Speaking of business, the NBA was playing pre-season games on mainland China when the tweet appeared. And there are a lot of basketball fans among the Chinese. The growing middle class there has tons of disposable income. There are a billion people there who need shoes, for example.

LeBron James has been called one of the most outspoken athletes on social justice in the United States today. And the NBA has been called the one of the most progressive sports leagues in the country when it comes to such matters.

But even the great King James can't seem to find the words to criticize Red China. Not after the Chinese government backed out of showing NBA games on its state-run television stations, forced its companies to cut ties with the Houston team, and otherwise got all up into the NBA's checkbook.

Mr. James' first comments to the press Monday night:

"I'm not here to judge how the league handled the situation. When you're misinformed or you're not educated about something--and I'm just talking about the tweet itself--you never know the ramifications that can happen. We can all see what that did, for our league and for all of us in America and people in China as well. Sometimes you have to think through things you say that may cause harm not only for yourself but for the majority of people.
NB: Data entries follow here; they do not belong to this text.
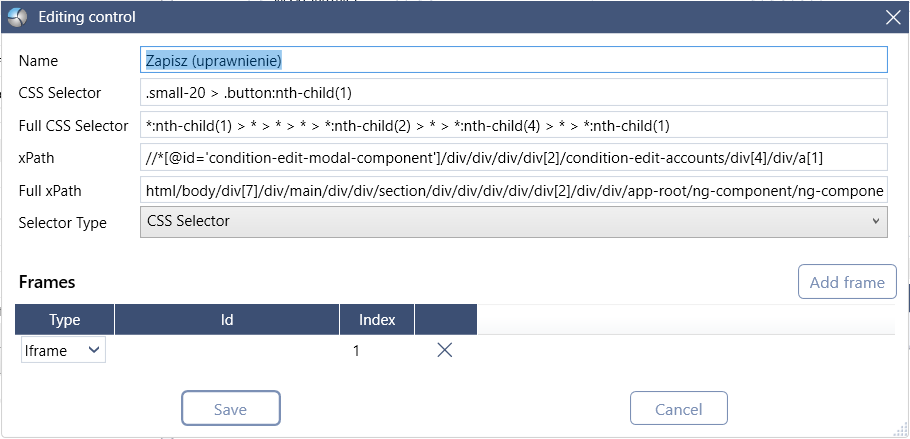Click the empty Id cell in frame row
The height and width of the screenshot is (439, 910).
[x=227, y=351]
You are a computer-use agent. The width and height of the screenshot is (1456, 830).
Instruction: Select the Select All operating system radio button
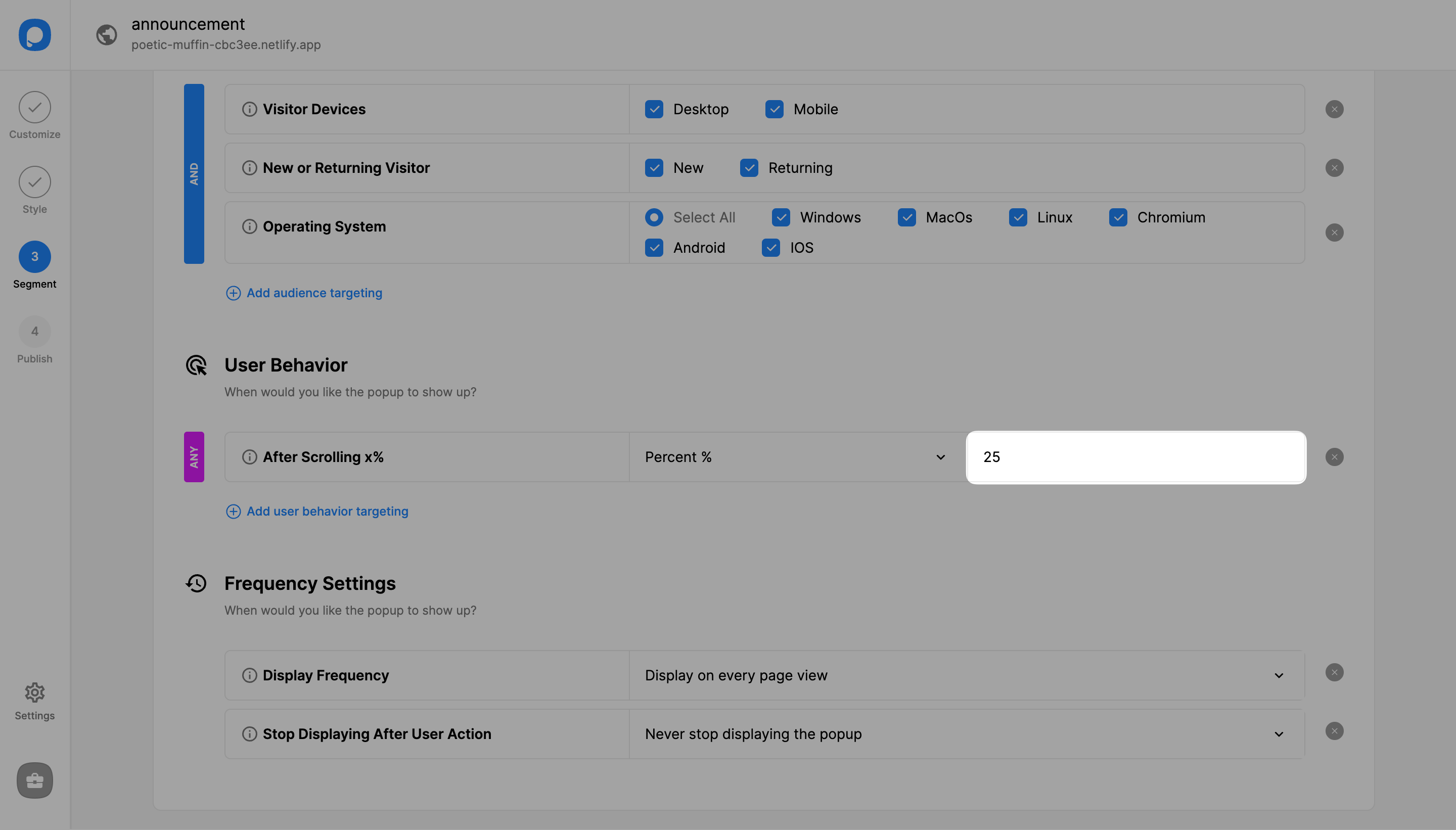tap(653, 217)
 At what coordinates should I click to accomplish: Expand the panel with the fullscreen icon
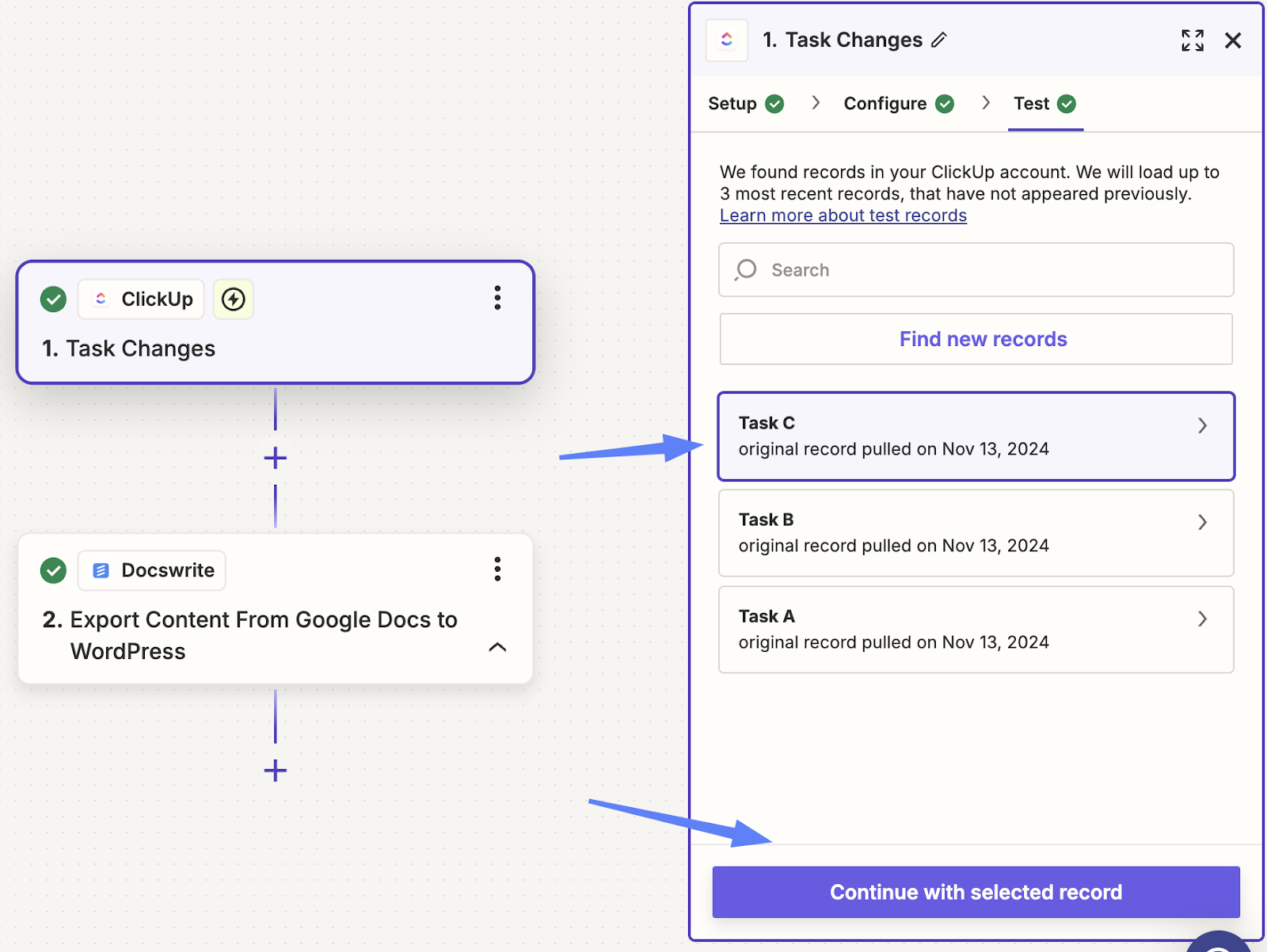pyautogui.click(x=1192, y=40)
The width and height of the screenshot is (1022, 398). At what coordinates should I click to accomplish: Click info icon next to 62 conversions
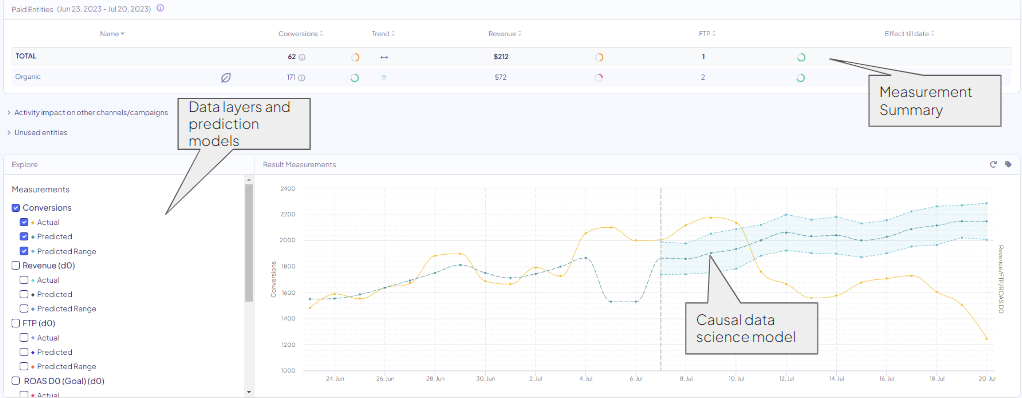coord(302,57)
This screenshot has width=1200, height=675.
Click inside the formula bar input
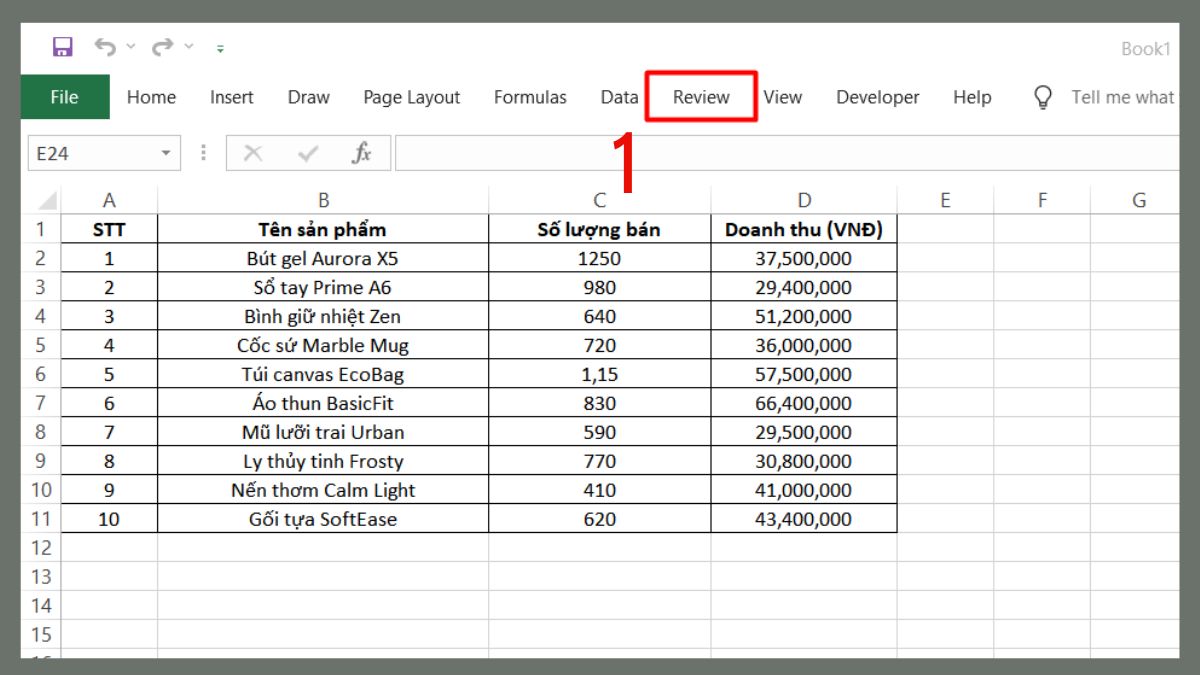pyautogui.click(x=780, y=153)
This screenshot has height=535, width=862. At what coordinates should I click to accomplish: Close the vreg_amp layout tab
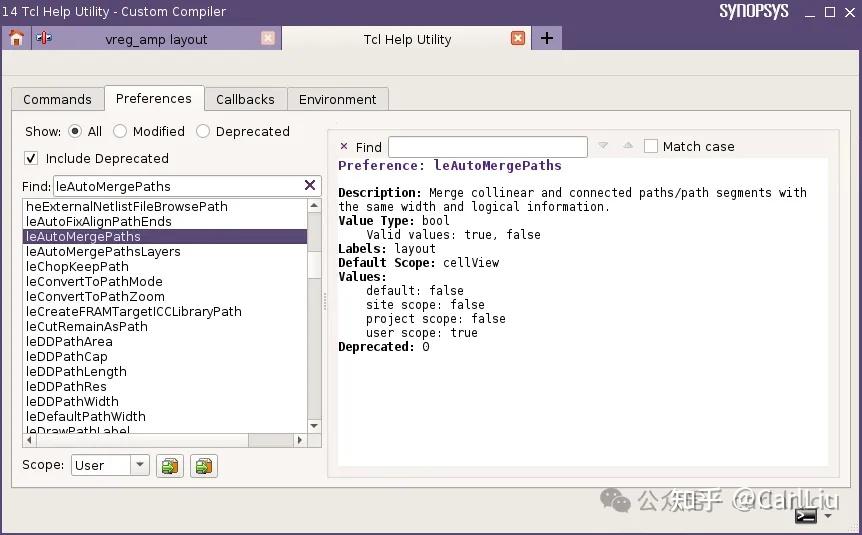268,38
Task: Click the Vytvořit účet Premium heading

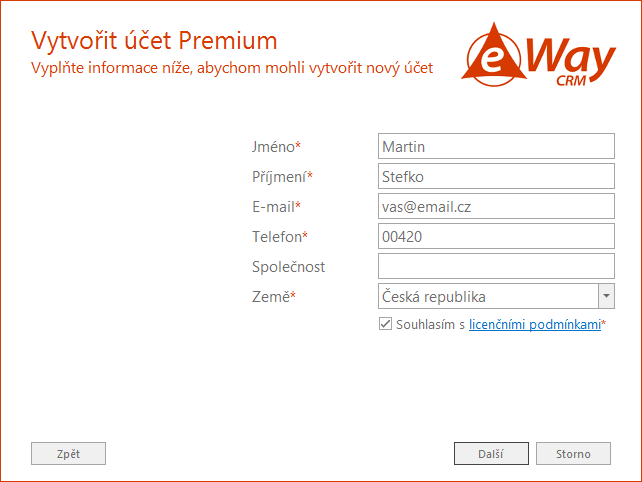Action: (154, 41)
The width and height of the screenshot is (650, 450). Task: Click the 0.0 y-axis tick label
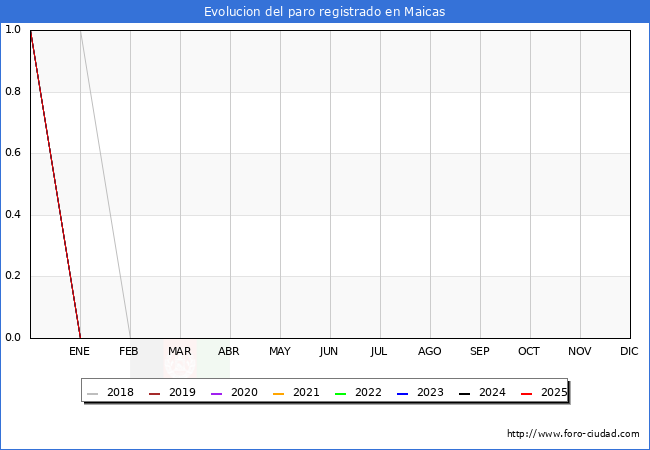pyautogui.click(x=13, y=338)
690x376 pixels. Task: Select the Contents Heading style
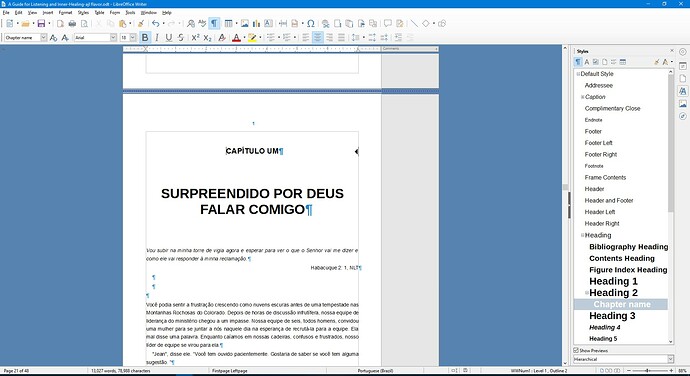pos(622,258)
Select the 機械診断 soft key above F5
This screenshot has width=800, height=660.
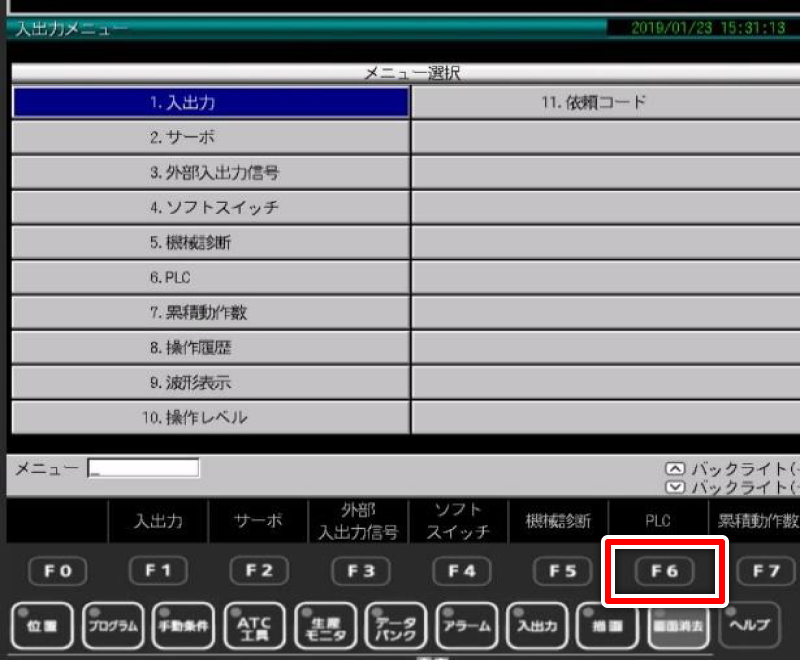click(558, 521)
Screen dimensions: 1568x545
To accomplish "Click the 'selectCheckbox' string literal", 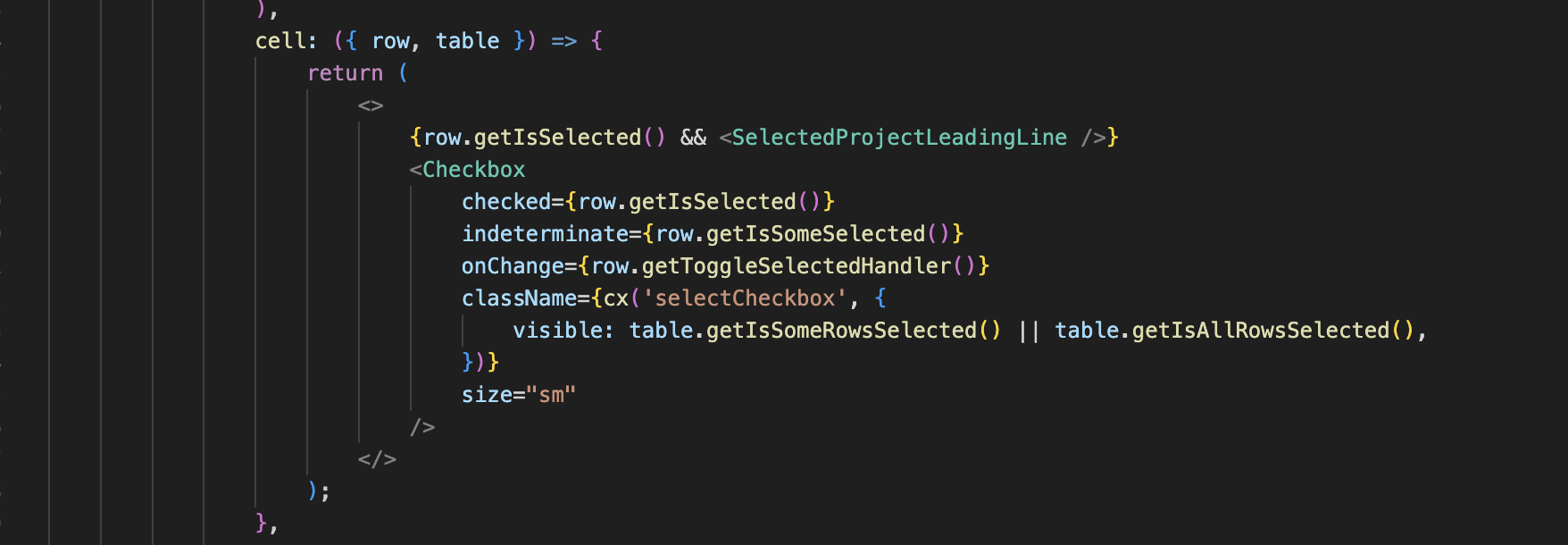I will click(745, 298).
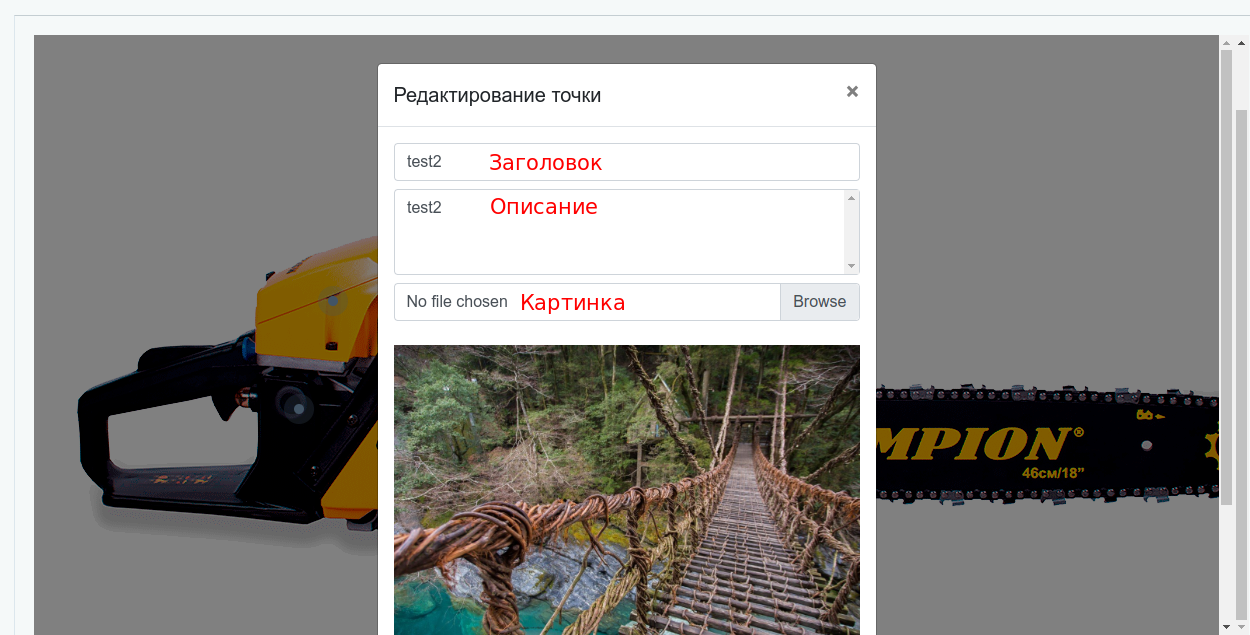1250x635 pixels.
Task: Click the textarea's scroll-up arrow
Action: [851, 196]
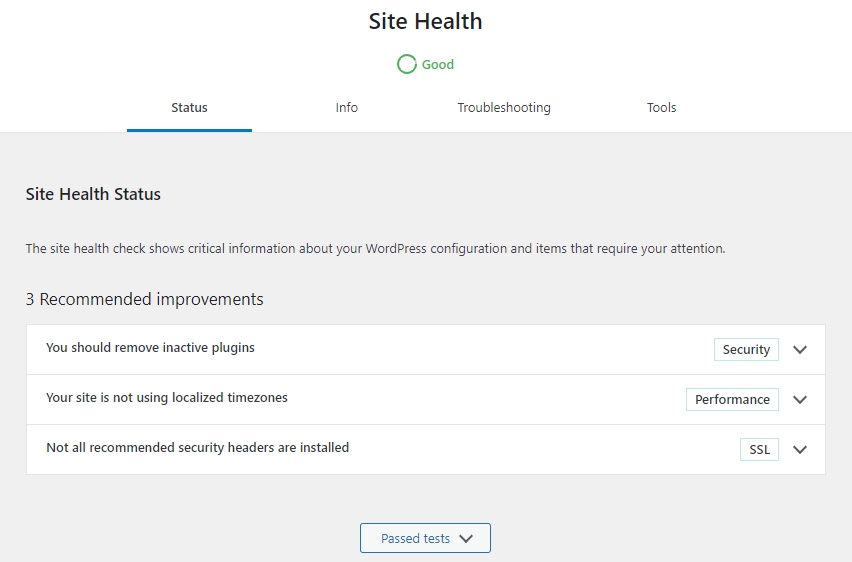852x562 pixels.
Task: Go to the Tools tab
Action: (x=661, y=108)
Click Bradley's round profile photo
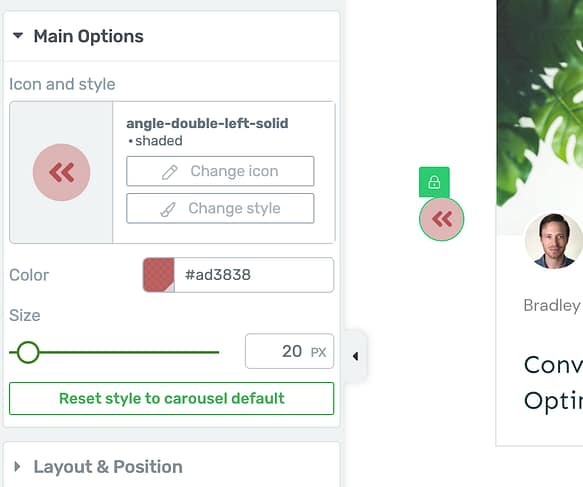 click(x=554, y=241)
I think that's just a prime example of that."

The AP says politicians, human rights groups and even fans criticized, yes, LeBron James for those comments. It's not a common sight.

On Tuesday, Mr. James thought about matters, apparently, and gave the world this: "Obviously, it's a tough situation that we're all in right now . . . . I think when the issue comes up, if you feel passionate about it or you feel like it's something that you want to talk about, then so be it. I also don't think that every issue should be everybody's problem as well."

Not exactly brave, that.

As far as being in a tough situation, tell it to the protesters in Hong Kong, who are getting the working ends of nightsticks and hammers for demonstrating against the ChiComs.

But LeBron James isn't the only NBA employee who's taking the easy way out--or trying to. (It's hardly easy when you try to evade a question and social media tears you apart.)

On Tuesday, the media was quick to ask questions of some Houston Rockets. (The GM hasn't been heard from in weeks.)

The coach of the team, Mike D'Antoni, "declined to say much of anything about James' comments," according to the AP.

James Harden--another superstar in the league--claimed ignorance.

The Rockets' center, Tyson Chandler, gave the press this much: "I think again everybody's thoughts are their own." He managed a truism, among his milksop words: That LeBron James' thoughts are his own and his GM's thoughts are his, as well. The Montgomery Bus Boycott, this was not.

Okay, then, at least everybody knows where they stand. Far be it from any red-blooded capitalist American newspaper/business to deny a person, or a league, the chance to make a buck. And keep the bucks coming in. There's a lot of money to be made in China these days. And in the days to come.

But the next time the guys in The Association want to speak out about social issues and wag fingers at NFL owners who, for example, might think players kneeling during the National Anthem hurts business, let's all remember this little dance.

The whole back-and-forth and controversy might remind you of A Man For All Seasons, a play by Robert Bolt. In it, St. Thomas More says to Richard, who had betrayed him to the crown: "It profits a man nothing to give his soul for the whole world. . . but for Wales?"

But for communist China?

This wasn't a good week for the NBA. Or for free speech, democracy, freedom protesters or the rest of us who'd like to sleep o' night.